Kai, as Akiho calls him, stumbles upon an AR character at an abandoned building, and she presents him with a game of sorts: satisfy certain criteria, and receive a series of reports on what the late Kou Kimijima was up to before his murder — reports that paint a rather bleak picture about his compatriots prior to his apparent crisis of conscience and untimely death. Some of the challenges test his commitment via the GPS and image sensors in his device, making it a rather compelling game, if I may say so. The backdrop of Kimijima’s conspiracy is an Earth that is suffering violent solar radiation from a star that, one might argue, should still be stable. Why, oh why, are these solar storms happening?
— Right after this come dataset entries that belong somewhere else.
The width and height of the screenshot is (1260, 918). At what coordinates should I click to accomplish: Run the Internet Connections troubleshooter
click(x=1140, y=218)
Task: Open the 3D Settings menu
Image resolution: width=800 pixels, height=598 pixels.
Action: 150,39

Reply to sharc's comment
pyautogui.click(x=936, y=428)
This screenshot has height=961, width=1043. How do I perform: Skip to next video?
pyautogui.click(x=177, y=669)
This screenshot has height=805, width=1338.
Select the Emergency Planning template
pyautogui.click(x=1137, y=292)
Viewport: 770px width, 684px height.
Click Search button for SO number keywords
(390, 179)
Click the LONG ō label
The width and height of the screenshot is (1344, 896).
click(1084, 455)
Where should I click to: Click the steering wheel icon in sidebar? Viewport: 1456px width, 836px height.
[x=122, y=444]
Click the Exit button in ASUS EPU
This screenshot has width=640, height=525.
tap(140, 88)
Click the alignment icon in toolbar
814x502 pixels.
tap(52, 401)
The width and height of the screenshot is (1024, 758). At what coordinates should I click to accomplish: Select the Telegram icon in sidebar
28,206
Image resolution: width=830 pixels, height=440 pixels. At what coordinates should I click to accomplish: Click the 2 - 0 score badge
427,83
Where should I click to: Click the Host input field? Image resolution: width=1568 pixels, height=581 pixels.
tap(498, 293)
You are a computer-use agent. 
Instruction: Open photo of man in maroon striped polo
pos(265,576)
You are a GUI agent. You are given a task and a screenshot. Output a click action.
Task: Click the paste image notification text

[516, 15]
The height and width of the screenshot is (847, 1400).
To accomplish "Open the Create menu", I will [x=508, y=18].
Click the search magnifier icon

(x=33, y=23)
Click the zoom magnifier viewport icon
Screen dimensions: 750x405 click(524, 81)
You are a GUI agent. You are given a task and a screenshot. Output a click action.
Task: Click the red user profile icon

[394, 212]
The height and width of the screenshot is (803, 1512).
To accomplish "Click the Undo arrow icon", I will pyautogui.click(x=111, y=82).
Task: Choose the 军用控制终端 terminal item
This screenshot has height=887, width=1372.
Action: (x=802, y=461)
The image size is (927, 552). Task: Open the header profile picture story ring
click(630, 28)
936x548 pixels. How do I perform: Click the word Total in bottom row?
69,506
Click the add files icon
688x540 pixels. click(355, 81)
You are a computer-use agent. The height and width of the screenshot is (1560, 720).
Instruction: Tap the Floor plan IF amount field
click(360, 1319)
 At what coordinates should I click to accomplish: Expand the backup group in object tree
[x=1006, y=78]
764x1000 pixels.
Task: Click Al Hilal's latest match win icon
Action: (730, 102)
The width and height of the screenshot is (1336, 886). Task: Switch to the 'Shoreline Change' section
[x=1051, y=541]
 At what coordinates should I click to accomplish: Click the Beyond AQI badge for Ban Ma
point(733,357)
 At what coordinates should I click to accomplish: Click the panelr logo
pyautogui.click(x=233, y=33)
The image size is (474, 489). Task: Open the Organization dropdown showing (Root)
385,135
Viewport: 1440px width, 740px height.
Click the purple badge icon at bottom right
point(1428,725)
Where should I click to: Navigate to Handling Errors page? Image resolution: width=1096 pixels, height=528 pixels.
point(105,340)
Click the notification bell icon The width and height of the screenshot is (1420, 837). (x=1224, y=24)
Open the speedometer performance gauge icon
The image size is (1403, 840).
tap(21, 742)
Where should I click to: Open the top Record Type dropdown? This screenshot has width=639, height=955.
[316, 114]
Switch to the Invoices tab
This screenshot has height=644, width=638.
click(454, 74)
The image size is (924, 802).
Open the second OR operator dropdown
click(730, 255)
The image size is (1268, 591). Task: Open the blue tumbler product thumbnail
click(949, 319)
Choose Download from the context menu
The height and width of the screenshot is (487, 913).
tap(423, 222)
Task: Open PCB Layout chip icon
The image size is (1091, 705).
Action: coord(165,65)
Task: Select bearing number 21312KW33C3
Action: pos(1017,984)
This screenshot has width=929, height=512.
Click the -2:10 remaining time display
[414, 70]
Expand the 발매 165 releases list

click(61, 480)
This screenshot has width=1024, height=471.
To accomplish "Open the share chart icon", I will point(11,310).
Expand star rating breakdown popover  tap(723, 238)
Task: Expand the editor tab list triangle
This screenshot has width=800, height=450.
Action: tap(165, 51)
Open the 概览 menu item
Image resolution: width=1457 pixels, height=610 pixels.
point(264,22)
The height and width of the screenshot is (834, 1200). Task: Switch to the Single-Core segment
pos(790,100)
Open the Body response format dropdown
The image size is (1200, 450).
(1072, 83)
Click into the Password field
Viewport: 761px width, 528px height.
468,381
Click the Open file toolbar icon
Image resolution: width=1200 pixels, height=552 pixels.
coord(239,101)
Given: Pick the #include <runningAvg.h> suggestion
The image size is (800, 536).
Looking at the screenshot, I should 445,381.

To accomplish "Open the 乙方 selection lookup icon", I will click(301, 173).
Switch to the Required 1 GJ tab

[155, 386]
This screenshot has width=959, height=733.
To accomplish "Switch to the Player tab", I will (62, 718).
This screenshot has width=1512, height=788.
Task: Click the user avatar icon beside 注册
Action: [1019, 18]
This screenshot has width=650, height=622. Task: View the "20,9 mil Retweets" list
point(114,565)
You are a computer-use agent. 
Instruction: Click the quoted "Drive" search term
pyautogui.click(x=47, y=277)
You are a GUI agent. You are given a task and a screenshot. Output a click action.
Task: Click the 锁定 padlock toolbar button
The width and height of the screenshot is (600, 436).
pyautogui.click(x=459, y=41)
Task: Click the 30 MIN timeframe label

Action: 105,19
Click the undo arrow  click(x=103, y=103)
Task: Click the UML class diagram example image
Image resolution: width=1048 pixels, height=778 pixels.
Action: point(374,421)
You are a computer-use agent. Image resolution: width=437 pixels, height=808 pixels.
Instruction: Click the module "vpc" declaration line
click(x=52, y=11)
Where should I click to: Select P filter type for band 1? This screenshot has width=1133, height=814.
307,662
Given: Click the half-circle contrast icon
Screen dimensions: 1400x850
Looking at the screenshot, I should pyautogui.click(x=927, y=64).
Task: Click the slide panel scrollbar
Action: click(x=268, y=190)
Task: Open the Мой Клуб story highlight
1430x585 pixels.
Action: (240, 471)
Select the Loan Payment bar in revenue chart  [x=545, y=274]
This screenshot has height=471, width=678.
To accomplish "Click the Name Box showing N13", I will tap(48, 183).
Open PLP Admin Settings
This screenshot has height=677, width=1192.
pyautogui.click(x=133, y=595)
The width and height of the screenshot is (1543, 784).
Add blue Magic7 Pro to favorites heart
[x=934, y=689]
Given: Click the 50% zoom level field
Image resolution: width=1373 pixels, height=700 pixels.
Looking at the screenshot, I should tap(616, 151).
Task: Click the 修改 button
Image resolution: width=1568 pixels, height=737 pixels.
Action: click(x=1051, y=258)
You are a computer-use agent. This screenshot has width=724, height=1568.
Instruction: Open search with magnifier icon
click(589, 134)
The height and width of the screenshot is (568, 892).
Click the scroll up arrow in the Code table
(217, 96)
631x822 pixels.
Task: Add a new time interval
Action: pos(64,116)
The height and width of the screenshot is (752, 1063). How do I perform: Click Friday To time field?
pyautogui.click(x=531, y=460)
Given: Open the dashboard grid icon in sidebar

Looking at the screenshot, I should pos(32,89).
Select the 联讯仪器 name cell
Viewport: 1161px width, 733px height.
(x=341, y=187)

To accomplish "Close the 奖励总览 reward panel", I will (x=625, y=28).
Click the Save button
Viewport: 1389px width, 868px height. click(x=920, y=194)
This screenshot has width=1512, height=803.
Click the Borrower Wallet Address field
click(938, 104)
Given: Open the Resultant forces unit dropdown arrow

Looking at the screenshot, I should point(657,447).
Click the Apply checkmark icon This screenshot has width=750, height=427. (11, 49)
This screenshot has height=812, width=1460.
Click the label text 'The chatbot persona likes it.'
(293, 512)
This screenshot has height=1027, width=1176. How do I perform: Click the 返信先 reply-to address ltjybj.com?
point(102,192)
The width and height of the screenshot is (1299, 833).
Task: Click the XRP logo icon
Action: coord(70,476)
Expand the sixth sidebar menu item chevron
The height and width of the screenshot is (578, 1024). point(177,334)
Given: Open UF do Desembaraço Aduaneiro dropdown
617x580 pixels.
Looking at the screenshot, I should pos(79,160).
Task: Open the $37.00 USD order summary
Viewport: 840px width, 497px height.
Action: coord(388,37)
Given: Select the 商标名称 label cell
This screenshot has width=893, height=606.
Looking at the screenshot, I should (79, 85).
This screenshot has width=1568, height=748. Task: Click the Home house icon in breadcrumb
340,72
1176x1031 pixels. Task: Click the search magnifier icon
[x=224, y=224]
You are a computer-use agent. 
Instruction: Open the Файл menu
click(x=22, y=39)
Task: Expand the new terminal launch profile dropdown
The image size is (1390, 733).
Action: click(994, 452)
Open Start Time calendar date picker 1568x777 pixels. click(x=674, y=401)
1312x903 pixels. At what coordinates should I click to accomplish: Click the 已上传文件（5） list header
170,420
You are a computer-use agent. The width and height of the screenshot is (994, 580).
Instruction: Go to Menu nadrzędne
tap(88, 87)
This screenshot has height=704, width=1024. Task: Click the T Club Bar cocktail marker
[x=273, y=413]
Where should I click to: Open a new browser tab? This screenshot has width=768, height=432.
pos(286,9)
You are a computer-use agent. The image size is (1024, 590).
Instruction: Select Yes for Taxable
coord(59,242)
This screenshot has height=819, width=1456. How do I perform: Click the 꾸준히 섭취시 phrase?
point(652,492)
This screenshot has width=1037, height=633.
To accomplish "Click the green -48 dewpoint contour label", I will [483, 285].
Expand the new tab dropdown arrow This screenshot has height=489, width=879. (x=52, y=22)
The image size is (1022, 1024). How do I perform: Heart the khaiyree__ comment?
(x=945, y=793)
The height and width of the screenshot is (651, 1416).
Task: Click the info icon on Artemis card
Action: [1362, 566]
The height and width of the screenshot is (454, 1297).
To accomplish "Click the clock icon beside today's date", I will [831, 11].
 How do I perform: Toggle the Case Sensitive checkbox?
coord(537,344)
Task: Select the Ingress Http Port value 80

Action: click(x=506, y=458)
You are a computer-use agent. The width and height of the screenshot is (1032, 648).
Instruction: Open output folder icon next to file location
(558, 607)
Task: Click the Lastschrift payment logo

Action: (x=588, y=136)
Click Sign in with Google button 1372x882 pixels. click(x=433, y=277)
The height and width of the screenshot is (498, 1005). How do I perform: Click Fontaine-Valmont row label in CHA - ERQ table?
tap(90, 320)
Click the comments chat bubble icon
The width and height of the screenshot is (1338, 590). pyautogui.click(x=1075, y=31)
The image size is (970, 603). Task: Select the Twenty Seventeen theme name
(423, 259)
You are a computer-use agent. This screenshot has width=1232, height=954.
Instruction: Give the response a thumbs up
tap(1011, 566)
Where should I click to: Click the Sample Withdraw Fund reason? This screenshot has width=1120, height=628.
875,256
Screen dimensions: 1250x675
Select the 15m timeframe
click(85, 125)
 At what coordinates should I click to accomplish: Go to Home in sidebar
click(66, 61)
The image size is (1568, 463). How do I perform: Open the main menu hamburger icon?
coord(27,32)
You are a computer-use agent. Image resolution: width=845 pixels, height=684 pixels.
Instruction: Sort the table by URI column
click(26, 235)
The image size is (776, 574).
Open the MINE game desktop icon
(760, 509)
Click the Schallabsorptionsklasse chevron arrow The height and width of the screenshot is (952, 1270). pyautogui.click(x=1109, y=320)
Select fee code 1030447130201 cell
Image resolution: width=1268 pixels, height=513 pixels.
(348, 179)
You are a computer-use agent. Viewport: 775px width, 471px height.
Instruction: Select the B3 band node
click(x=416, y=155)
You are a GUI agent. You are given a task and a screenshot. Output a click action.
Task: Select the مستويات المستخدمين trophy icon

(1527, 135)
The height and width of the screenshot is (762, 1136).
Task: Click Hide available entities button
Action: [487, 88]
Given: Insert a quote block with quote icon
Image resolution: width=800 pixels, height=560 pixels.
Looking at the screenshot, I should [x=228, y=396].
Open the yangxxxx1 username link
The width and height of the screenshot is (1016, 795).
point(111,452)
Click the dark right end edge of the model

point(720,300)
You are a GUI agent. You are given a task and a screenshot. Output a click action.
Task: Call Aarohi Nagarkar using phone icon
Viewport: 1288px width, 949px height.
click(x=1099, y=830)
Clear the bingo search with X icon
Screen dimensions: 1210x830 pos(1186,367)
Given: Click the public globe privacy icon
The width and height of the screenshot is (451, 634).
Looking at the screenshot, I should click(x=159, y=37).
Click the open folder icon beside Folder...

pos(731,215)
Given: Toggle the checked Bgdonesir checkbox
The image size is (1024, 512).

A corpus of conspiracy nut-job writings on the side is not cause for alarm in general, but people in Kai’s life outside his closest circle of friends appear awfully concerned about his extracurriculars. As more reports bubble up within Kai’s view, terrible and too-coincidental things happen. As the fiercely innocent robot club gains traction on its goals with but one setback, the backlash against Kai’s activities builds in turn, but the show does a tremendous job at convincing us that it all leads to the truth of, well, everything the characters care about or agonize over.
At this point in the story, I think viewers can take one of two directions: develop a genuine admiration of the protagonists and the bond they’ve forged and trials they’ve passed, or decide the camaraderie isn’t enough and focus on the events as a factual account, some of which are quite potent in the context of human suffering and/or triumph. I like to think the show does rather well in either direction, but admittedly I’m with the camp that eats up the giant robot club ideals with a giant soup ladle. I honestly loved every minute of it.
Robotics;Notes closes in standard fashion, as most stories go, with a big blow-out and some falling action. Perhaps there’s a kiss or an “hasta la vista, baby,” but alas, I am not at liberty to say. I terminate any thought of spoiling it for you. Like many Japanese works, it’s like a lover’s Spring, retreating to the mountains before the sweltering heat of consequence sets in.